Now in his 70s, he continues to invest in deep-value stocks – those selling for less than the break-up value of the company – on which he has reported an average annual return of 18 per cent for the past 31 years. For the same period, investing star Warren Buffett’s Berkshire Hathaway investment holding company is trailing Mr. Rees with an average annual return of 12.5 per cent.

The Chris Rees Portfolio (Feb. 11, 2023)

CNDT-QConduent Inc
CPLP-QCapital Product Part
GTXAP-QGarrett Motion Inc
HDELY-OTCHeidelberg Cement AG
INTC-QIntel Corp
KNOP-NKnot Offshore Partners
OBE-NObsidian Energy Ltd
PARA-QParamount Global Cl B
TEVA-NTeva Pharmaceutical Industries ADR
VTRS-QViatris Inc
VZ-NVerizon Communications Inc

Source: Globe & Mail and 

But the septuagenarian has other things on his mind these days besides stocks.

It always seemed a shame to him that a “lifetime of accumulated knowledge, experience and wisdom vanishes in a split second” when we have – as Shakespeare put it – “shuffled off this mortal coil.”

So, he has written a book on what he has learned about investing, entitled: The Rees Approach: A Beginner’s Guide to Making Money in the Stock Market. He hopes his children will find it helpful.

Mr. Rees follows four main investment rules:

1. Own stocks valued at no more than “one times net tangible assets,” which means that if the company is wound down and the parts sold off, shareholders would at least get their money back.

2. Avoid companies where net debt is higher than 1.5 times EBITDA (earnings before interest, taxes, depreciation and amortization).

3. Limit portfolio size to 10 stocks, but diversify by pairing trades with offsetting influences. (For example, oil and airline stocks react differently to oil prices.)

4. Invest in times of distress. Accumulate cash in euphoric markets, when stocks are overpriced, and reinvest in depressed markets.

Mr. Rees has a daughter who is nearly 20 and not yet familiar with investing. He also has a son in his 40s, who recently took up day-trading in crypto.

Another son, Daniel, is almost 12 and lives in Europe. His dad lives in Thailand, so they communicate over a considerable distance. To interest Daniel in investing, Mr. Rees has funded him $1,000 for a small portfolio; Daniel gets to keep money earned from investing the $1,000.

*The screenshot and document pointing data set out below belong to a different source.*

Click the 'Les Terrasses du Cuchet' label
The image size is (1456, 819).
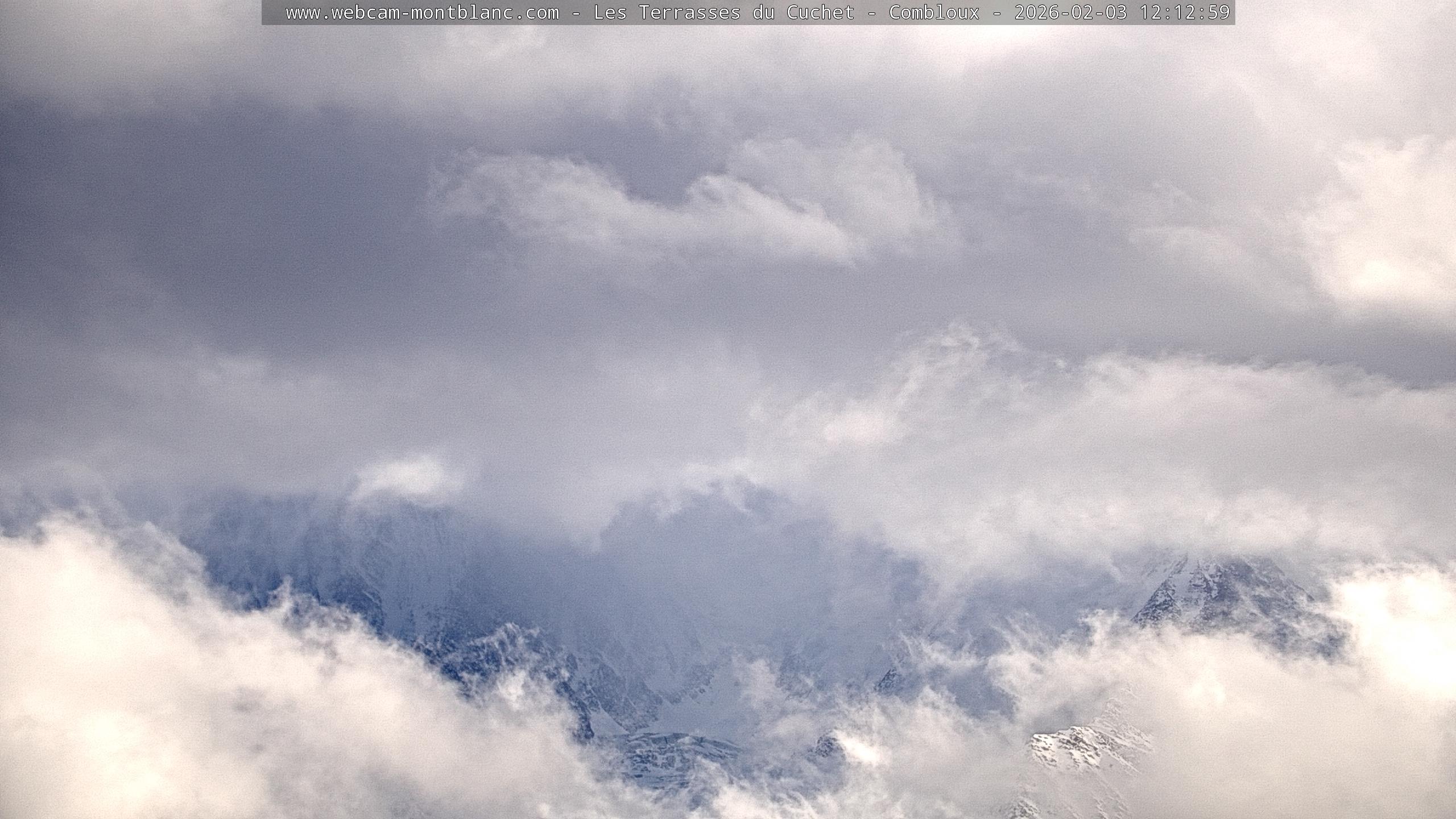tap(723, 13)
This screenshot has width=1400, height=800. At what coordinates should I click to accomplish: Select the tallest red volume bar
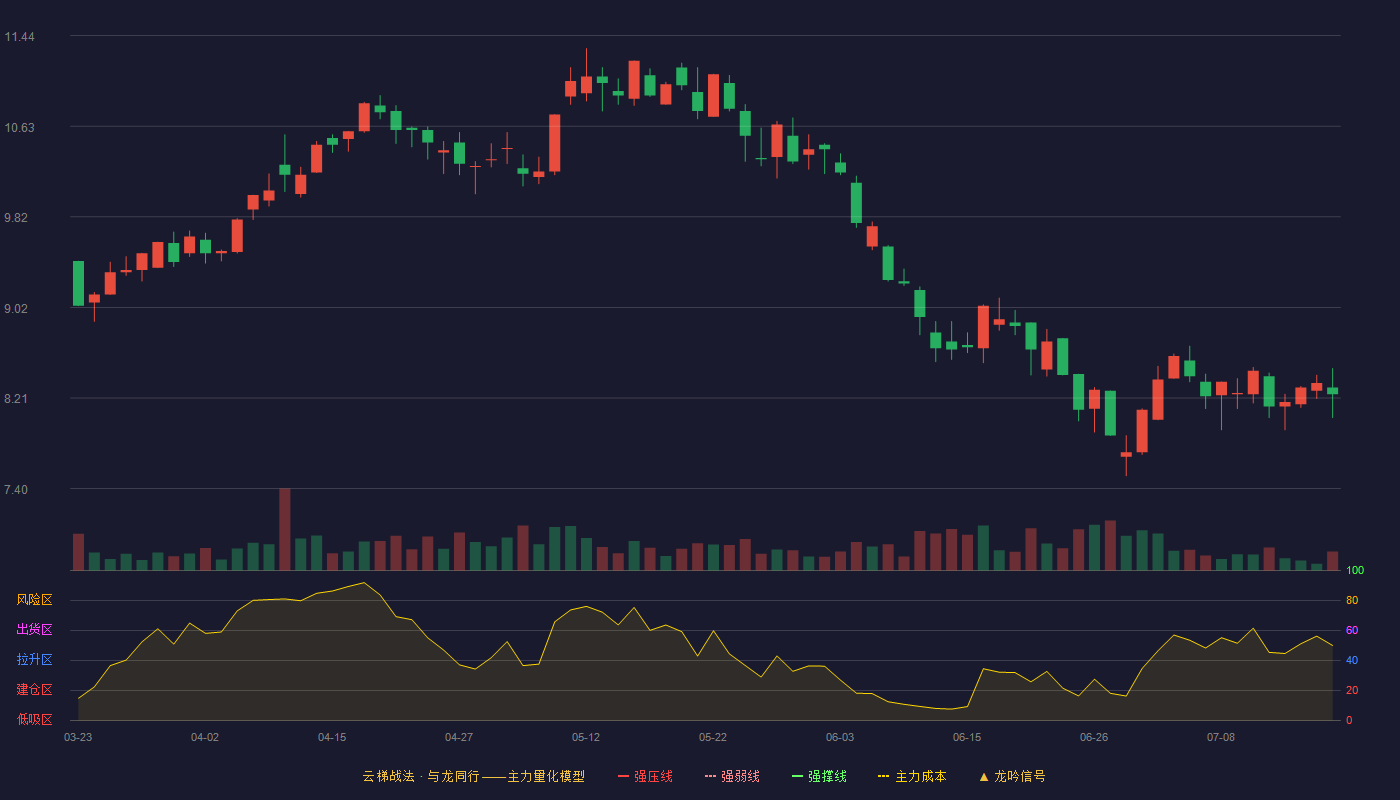point(284,529)
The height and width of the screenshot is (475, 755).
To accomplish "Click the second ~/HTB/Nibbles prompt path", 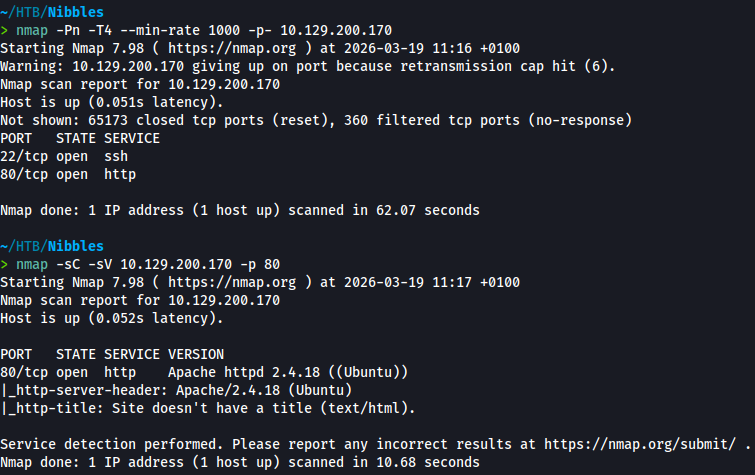I will click(51, 247).
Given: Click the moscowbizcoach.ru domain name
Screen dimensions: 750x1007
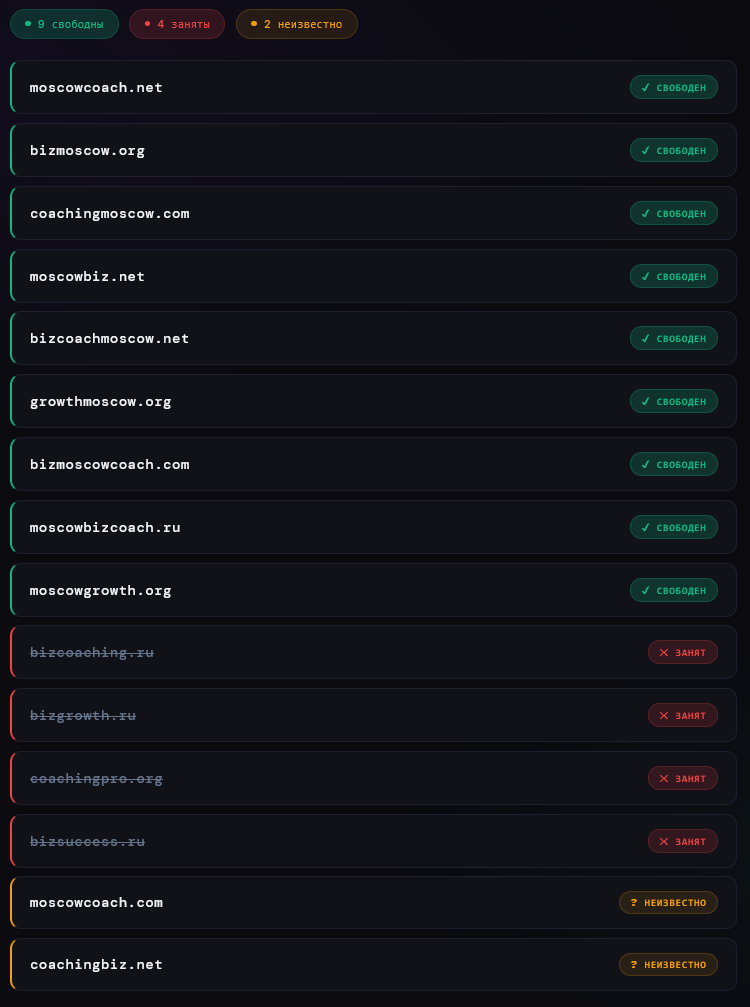Looking at the screenshot, I should click(105, 527).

“We started a few months ago and have agreed to hold a ‘One Year Money Race’ in 2023,” Mr. Rees told The Globe and Mail. His son’s “account” is with “Dadbank” and Mr. Rees sends Daniel a list of stocks to choose from.

His son is up 5 per cent and outperforming Dad, who is up only 1 per cent. “He has a lot of fun with that.” Mr. Rees said.

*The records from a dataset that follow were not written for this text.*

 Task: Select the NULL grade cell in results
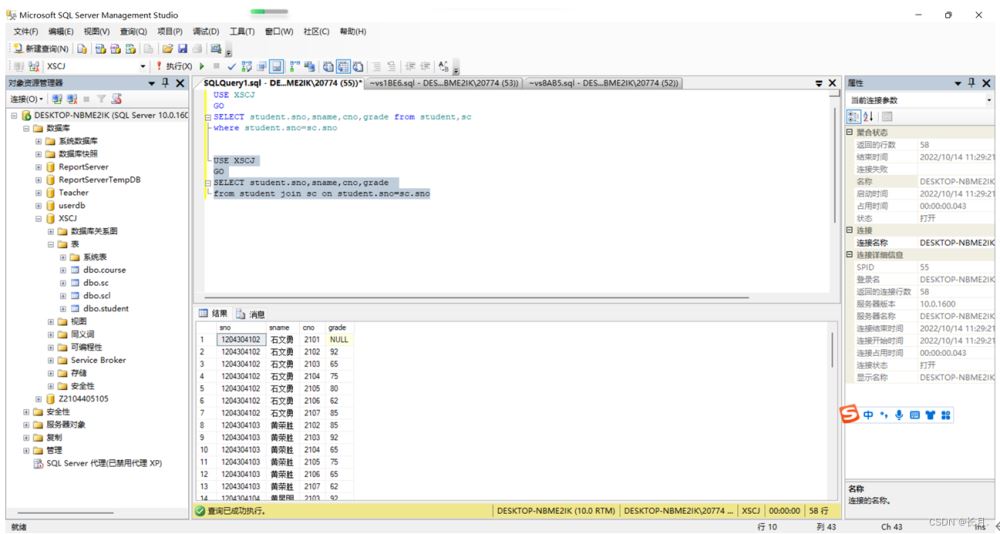coord(338,339)

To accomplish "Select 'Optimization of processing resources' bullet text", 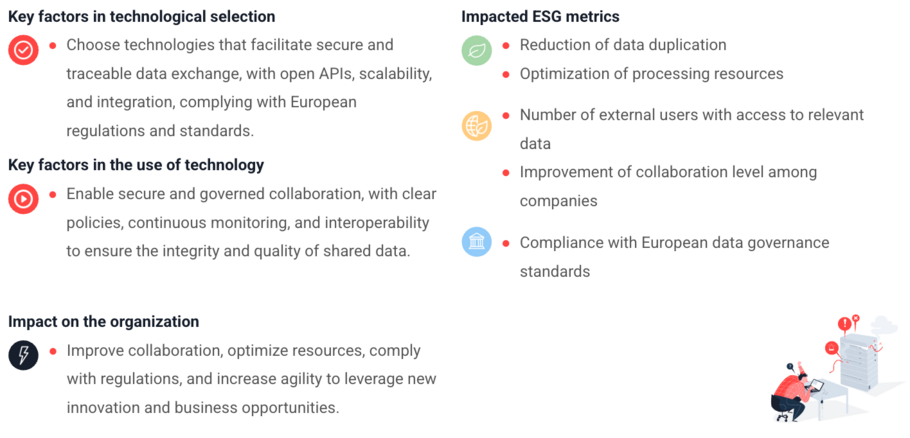I will [651, 74].
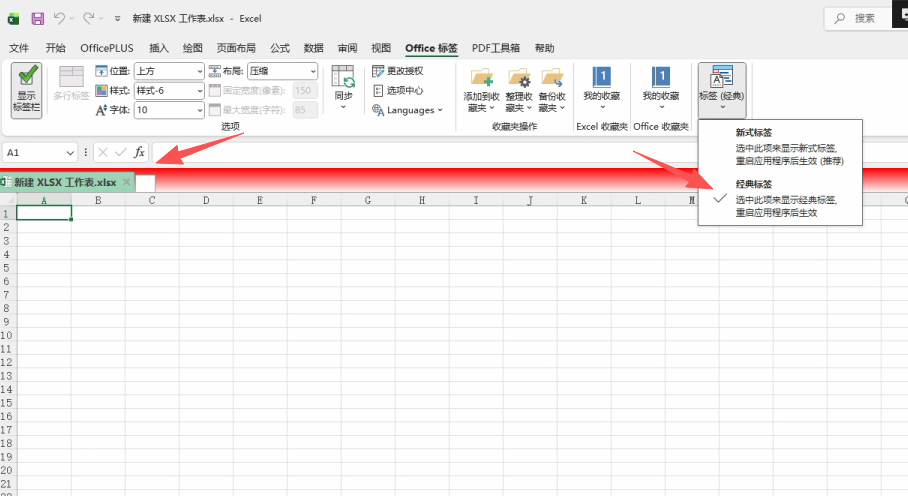Select 经典标签 checked option
Image resolution: width=908 pixels, height=496 pixels.
click(x=784, y=199)
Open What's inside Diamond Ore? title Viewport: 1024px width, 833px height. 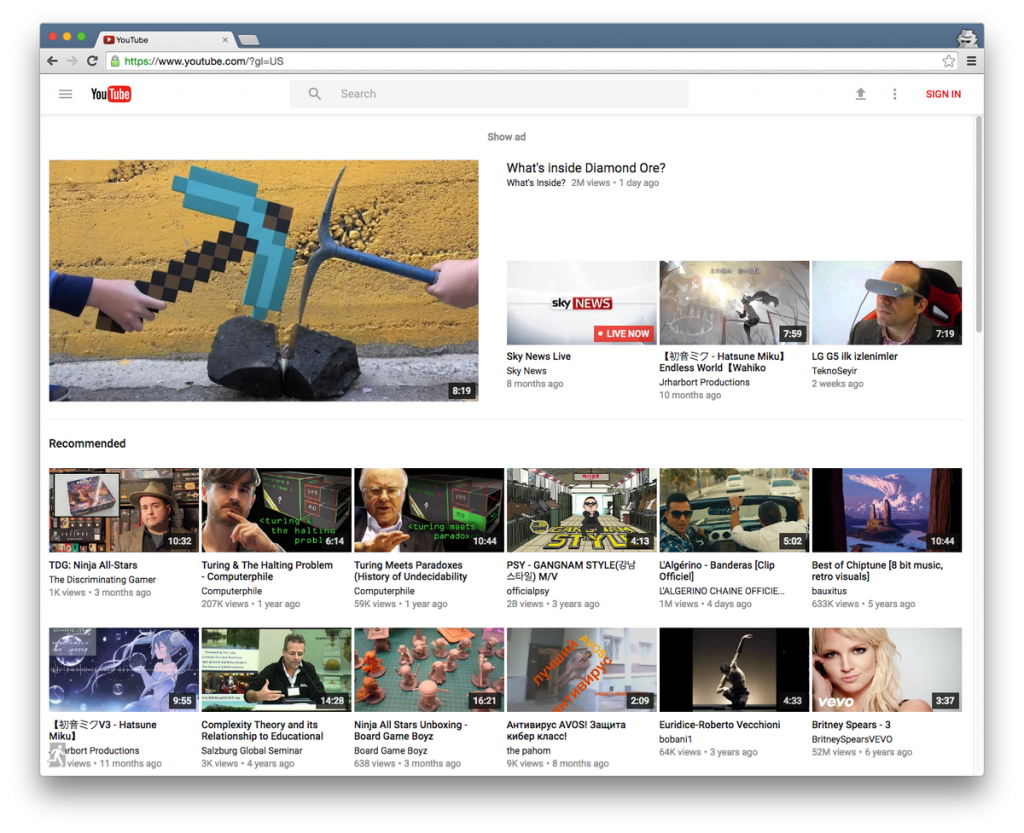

Asked how he is able to beat his dad so far, Daniel replies: “When you have one of the best investment teachers like my father, some of his students can outperform him – but I don’t know if it will be easy to do it for a whole year.”

Saving and investing were the farthest things from Mr. Rees’s mind when he was young. At 16, he left his home in England to travel the world in search of adventure. To support himself, he worked odd jobs in high-currency countries so he had more purchasing power to enjoy life in low-currency countries.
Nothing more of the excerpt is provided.